Problem description:
Could you edit the lines of the material starting at the one containing "What do you see at coordinates (128, 1250)" and ending at the one containing "This screenshot has height=772, width=1434.", replacing "screenshot" with "image" and leaving everything else unchanged? Return only those lines.

***** Supplied material *****

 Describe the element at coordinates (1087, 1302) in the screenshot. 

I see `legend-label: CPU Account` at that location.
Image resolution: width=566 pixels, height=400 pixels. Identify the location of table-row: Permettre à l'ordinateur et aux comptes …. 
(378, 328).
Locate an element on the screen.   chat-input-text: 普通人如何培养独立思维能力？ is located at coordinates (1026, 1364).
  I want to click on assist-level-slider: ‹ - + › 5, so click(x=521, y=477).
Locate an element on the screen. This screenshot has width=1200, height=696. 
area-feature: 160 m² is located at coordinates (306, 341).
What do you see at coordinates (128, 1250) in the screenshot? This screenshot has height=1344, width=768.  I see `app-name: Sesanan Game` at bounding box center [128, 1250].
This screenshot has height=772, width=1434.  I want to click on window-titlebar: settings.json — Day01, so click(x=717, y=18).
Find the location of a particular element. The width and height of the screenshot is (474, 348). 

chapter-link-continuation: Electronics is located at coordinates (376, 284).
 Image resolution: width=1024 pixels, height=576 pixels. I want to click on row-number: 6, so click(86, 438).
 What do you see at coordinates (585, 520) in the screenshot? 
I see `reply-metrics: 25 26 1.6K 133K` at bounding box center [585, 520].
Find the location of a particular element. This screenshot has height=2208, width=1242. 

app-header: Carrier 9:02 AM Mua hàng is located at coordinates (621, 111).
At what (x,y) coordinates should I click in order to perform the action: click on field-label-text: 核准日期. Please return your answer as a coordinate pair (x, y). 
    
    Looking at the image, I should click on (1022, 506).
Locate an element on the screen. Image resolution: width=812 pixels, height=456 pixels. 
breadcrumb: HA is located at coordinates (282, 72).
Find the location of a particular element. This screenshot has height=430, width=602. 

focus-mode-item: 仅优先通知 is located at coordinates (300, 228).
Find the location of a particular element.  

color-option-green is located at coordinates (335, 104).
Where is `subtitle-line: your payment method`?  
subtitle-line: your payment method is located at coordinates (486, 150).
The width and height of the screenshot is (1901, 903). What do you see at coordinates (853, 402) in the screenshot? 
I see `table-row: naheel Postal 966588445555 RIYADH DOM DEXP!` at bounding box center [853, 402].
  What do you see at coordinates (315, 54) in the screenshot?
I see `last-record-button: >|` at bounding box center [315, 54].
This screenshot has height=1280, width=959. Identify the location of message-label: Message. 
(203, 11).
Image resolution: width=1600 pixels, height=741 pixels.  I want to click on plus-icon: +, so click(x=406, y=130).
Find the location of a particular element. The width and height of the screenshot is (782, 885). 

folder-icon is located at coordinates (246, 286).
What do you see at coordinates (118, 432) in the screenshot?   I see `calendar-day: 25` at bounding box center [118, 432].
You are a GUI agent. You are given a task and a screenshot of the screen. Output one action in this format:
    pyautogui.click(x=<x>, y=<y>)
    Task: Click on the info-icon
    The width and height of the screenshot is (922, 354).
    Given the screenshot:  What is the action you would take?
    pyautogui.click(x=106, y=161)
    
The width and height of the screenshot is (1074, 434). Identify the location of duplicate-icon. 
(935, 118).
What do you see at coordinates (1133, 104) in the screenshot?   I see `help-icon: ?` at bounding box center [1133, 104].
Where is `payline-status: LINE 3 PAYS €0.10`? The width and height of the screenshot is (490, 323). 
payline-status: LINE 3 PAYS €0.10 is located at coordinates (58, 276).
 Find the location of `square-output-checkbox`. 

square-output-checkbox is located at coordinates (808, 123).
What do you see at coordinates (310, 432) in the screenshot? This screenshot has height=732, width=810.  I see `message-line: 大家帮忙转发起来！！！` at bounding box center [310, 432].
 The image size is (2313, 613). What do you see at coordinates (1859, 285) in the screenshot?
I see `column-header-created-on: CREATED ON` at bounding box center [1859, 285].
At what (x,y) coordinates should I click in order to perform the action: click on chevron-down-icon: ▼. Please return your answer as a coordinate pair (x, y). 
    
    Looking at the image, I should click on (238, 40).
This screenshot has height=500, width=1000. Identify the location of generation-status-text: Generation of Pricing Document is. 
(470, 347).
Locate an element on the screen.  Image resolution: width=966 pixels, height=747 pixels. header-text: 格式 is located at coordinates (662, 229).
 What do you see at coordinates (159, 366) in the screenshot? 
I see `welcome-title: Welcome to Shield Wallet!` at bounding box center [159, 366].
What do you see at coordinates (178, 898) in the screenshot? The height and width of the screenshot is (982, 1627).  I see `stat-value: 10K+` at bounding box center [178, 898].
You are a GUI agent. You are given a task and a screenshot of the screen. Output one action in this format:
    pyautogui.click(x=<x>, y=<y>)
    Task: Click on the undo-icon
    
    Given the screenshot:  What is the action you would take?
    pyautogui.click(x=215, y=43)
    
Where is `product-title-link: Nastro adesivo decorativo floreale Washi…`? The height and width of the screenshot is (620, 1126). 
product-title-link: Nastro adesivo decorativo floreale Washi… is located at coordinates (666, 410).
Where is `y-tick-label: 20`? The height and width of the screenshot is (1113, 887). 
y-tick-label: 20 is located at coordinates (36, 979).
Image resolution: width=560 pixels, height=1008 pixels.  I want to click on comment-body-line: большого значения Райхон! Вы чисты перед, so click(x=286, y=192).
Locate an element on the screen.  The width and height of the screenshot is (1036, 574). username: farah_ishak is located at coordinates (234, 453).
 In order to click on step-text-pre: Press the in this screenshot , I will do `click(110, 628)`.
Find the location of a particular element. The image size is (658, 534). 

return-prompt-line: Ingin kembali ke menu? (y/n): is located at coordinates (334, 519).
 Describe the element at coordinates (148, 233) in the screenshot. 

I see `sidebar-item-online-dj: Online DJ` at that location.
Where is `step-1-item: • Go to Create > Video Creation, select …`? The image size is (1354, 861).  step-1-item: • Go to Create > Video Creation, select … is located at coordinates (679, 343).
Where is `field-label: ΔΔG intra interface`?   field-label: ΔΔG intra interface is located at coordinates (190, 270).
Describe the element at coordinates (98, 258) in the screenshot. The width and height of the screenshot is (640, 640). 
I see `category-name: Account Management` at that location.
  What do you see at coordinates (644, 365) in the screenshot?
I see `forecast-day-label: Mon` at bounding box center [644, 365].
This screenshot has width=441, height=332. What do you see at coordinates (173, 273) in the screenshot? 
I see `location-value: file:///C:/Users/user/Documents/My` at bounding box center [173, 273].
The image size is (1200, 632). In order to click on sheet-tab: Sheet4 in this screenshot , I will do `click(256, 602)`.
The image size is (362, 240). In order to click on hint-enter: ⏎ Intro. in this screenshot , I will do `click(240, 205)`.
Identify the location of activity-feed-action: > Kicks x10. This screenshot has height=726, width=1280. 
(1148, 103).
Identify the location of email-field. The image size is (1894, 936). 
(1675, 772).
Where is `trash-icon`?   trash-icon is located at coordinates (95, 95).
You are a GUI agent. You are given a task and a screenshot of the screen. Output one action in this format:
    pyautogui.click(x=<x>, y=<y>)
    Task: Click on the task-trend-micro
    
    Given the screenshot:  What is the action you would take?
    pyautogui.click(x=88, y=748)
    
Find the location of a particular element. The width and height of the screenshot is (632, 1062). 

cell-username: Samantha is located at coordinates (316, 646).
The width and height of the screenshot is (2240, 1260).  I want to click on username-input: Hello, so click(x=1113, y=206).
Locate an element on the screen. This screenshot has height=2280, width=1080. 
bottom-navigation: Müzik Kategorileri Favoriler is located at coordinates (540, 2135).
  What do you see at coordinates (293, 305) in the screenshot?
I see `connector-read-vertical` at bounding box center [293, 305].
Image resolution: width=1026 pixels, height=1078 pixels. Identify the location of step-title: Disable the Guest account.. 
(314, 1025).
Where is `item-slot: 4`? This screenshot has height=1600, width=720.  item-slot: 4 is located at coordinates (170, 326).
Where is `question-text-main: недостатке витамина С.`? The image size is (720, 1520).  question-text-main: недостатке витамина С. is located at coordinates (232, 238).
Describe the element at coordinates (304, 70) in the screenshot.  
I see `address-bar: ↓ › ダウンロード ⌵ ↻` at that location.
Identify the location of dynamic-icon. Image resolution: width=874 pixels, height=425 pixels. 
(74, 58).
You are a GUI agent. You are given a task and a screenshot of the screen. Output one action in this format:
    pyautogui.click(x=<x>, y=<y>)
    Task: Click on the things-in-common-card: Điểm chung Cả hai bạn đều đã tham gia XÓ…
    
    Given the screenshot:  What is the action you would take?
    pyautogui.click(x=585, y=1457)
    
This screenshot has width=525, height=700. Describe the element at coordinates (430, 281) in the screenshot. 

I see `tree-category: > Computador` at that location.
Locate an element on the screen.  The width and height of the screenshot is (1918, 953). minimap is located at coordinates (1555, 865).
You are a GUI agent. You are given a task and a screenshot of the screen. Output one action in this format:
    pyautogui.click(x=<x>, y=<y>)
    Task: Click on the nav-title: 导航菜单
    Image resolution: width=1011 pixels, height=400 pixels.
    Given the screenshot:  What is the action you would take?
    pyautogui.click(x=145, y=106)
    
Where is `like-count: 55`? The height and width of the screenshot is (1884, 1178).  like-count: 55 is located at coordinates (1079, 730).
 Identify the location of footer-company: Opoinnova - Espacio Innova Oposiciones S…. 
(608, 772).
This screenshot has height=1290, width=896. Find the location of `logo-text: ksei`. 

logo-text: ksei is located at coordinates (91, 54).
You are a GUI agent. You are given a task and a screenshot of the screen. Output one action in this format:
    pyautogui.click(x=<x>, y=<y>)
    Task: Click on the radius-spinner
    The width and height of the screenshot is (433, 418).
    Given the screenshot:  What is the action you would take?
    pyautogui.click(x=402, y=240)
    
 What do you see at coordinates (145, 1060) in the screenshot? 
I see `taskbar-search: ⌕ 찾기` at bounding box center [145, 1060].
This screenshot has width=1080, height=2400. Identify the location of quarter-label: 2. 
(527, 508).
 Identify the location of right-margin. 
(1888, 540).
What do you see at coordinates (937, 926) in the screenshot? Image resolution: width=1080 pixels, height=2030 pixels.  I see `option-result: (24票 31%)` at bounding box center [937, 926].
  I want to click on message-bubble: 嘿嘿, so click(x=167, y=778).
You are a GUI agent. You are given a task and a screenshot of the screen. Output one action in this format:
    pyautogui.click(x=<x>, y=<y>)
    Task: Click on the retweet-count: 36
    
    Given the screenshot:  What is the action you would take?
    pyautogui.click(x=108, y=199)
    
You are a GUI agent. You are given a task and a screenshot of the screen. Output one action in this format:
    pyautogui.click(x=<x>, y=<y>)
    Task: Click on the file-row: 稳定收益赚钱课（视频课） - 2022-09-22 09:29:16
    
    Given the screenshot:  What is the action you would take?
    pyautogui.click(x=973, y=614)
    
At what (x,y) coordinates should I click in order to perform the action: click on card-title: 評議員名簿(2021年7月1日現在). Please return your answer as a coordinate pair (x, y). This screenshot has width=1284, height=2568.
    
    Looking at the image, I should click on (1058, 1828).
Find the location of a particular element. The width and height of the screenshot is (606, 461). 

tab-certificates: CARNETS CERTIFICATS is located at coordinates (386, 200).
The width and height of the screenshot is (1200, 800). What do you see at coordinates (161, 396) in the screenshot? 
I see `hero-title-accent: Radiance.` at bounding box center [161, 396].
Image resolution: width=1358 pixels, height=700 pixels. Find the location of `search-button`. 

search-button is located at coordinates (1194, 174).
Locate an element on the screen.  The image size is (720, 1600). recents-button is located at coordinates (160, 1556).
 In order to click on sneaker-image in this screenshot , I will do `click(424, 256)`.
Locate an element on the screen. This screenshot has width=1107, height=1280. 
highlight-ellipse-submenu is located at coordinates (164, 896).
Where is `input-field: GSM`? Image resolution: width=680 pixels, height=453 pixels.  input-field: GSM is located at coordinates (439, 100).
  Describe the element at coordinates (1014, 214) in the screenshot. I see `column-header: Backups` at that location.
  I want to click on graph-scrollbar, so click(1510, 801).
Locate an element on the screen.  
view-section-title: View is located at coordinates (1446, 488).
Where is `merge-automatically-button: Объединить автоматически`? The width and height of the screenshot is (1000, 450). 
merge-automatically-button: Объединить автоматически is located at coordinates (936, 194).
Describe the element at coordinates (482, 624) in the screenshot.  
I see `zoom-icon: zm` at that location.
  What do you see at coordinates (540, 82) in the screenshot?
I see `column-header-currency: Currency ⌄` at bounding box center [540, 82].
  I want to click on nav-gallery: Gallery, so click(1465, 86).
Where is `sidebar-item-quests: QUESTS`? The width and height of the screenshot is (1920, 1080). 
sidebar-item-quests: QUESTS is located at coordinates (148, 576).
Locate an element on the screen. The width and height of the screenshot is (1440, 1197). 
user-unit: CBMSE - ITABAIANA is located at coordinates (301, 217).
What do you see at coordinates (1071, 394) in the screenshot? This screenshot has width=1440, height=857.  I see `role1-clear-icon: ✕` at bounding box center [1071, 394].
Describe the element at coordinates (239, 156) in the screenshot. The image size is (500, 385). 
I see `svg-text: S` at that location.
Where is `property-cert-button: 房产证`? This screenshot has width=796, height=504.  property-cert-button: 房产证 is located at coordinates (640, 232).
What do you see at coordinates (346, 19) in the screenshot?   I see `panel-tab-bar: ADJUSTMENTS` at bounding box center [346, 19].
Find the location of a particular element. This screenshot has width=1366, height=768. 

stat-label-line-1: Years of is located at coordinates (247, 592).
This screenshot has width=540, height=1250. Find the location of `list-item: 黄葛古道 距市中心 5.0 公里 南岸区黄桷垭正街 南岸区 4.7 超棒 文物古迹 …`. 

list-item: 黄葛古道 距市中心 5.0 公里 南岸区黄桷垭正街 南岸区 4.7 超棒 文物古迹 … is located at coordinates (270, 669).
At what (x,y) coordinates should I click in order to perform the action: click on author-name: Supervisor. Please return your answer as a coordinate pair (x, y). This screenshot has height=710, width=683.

*****

Task answer:
What do you see at coordinates (128, 1250) in the image? This image has height=1344, width=768.  I see `app-name: Sesanan Game` at bounding box center [128, 1250].
This image has height=772, width=1434.  I want to click on window-titlebar: settings.json — Day01, so click(x=717, y=18).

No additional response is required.